| Written task |
Render the records below as a Markdown table with columns Row and Entry, numbering each line and leaving out blank lines. Begin at the line that contains "particular [303, 1113]" and stop after the last line of the records.
===============
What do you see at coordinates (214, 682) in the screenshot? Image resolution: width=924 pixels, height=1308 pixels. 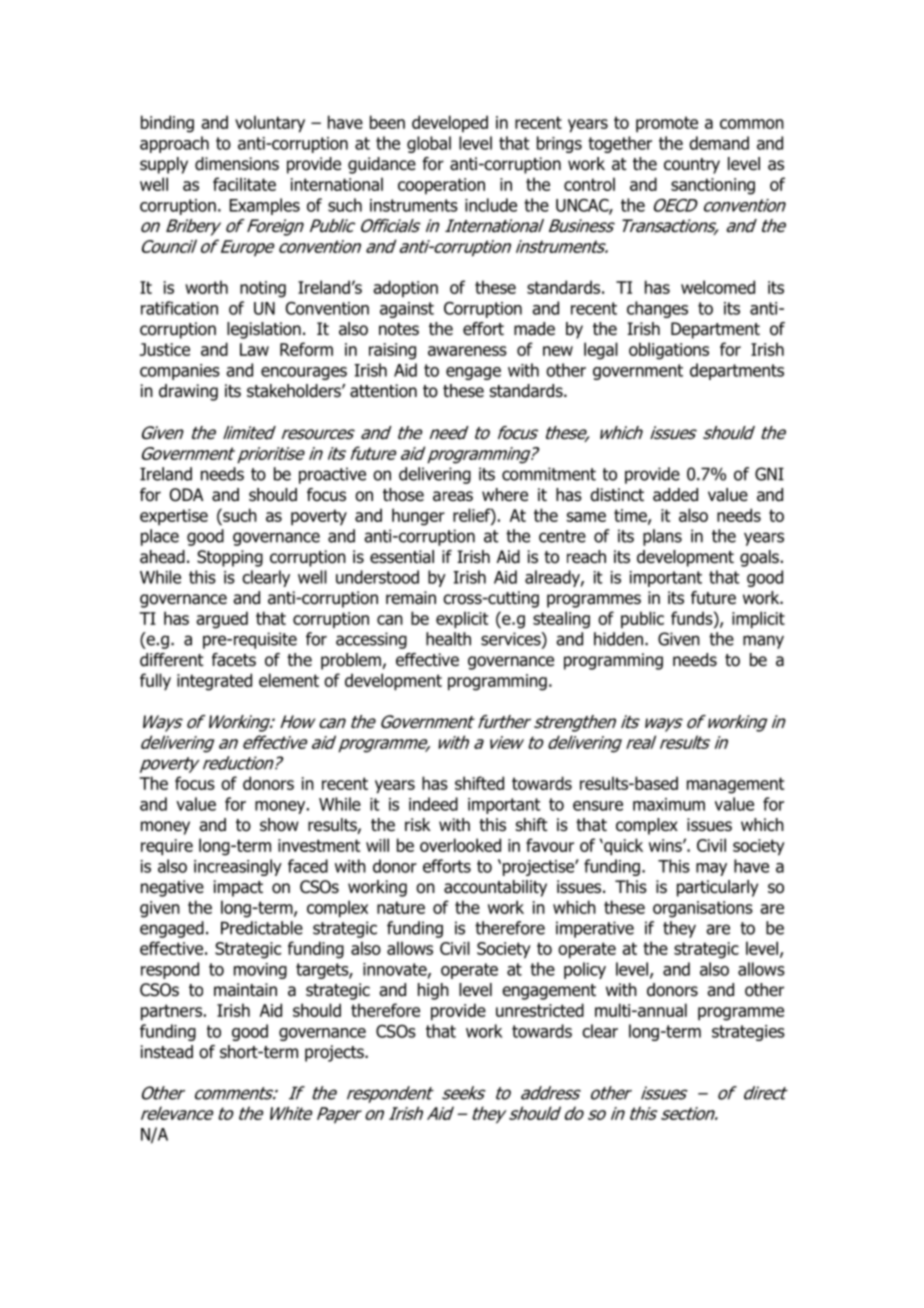 I see `integrated` at bounding box center [214, 682].
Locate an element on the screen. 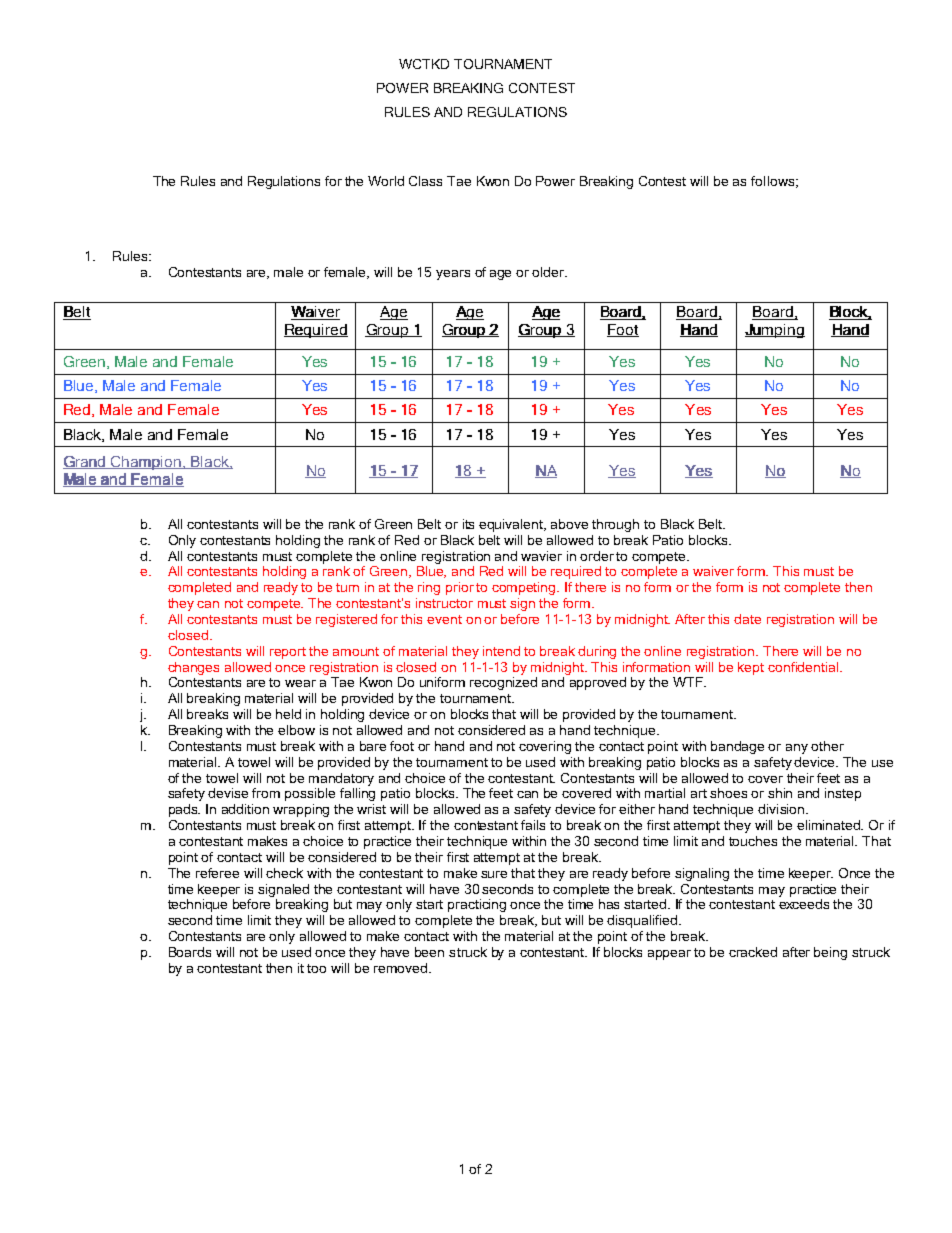  World is located at coordinates (386, 181).
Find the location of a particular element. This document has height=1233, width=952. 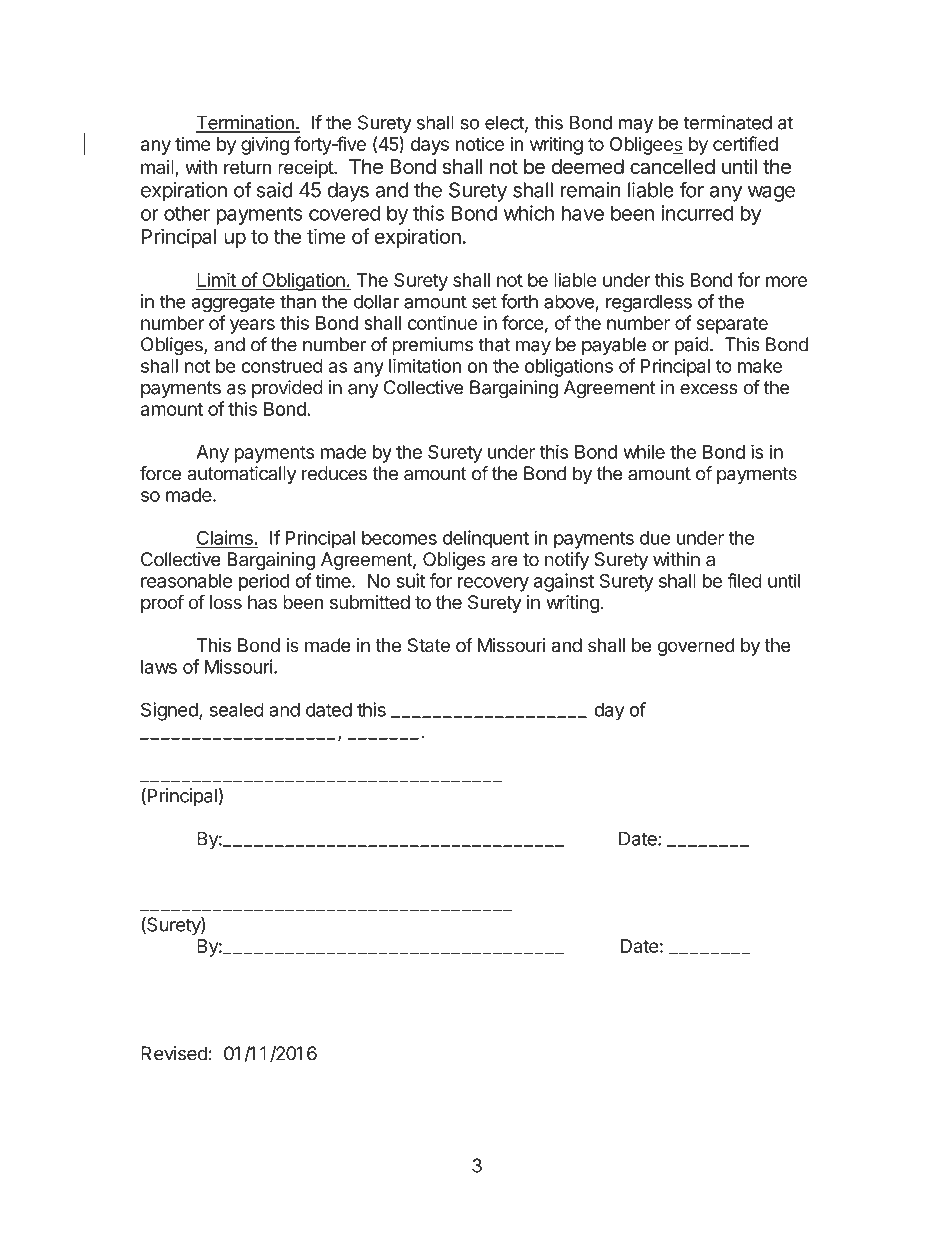

Revised is located at coordinates (174, 1053).
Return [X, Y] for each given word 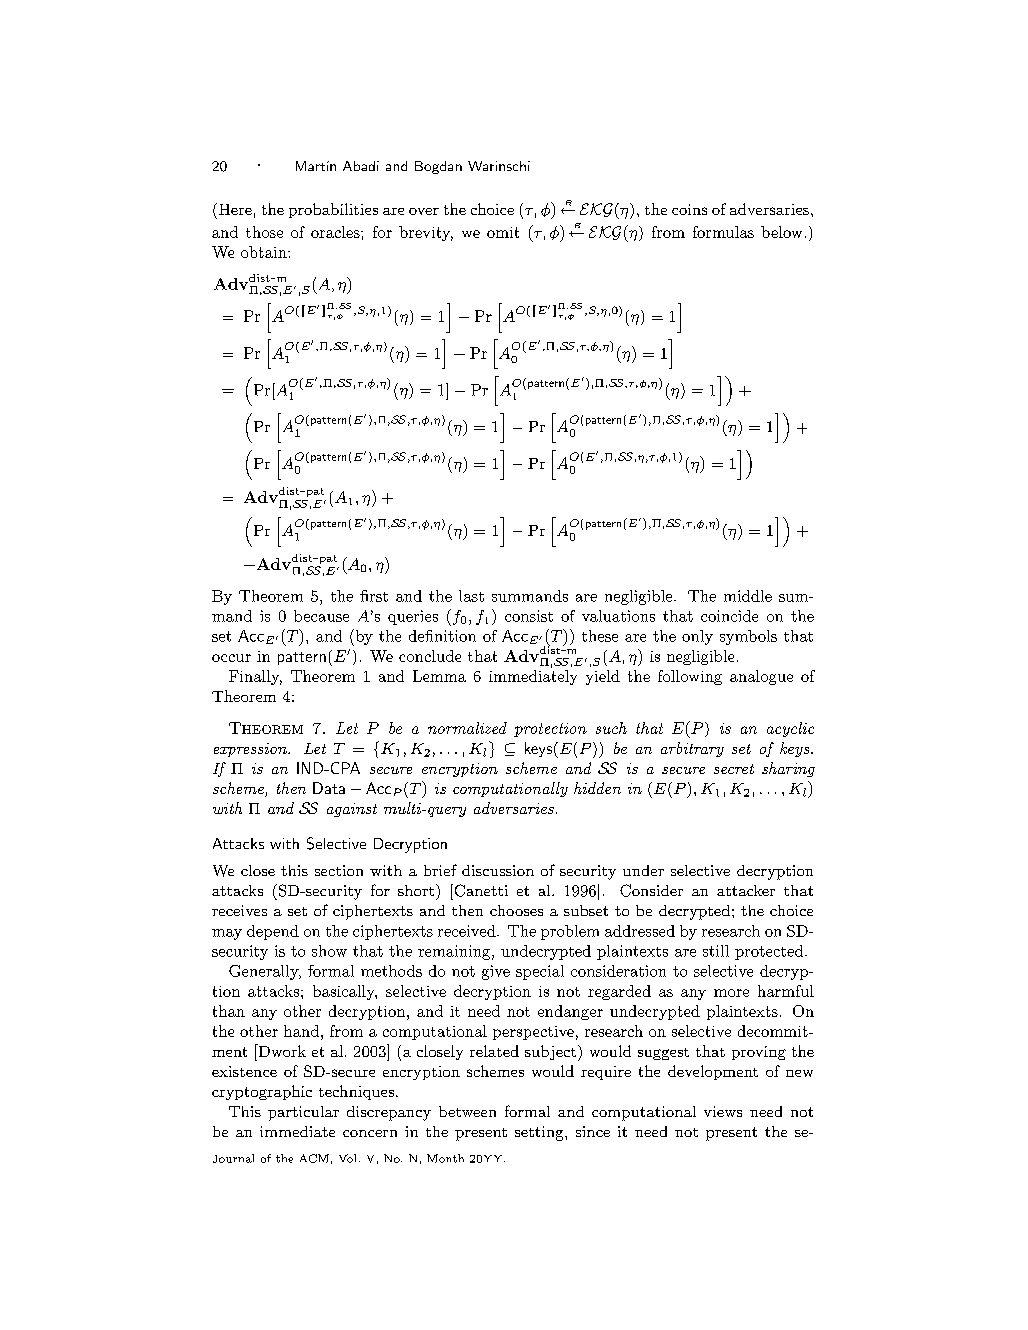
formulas [723, 232]
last [471, 596]
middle [748, 596]
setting [540, 1133]
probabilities [333, 210]
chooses [516, 910]
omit [503, 232]
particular [303, 1113]
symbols [748, 637]
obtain [265, 252]
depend [273, 932]
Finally [255, 677]
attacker [746, 890]
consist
===============
| Response to this exercise |
| Row | Entry |
|---|---|
| 1 | particular [303, 1113] |
| 2 | symbols [748, 637] |
| 3 | obtain [265, 252] |
| 4 | depend [273, 932] |
| 5 | Finally [255, 677] |
| 6 | attacker [746, 890] |
| 7 | consist |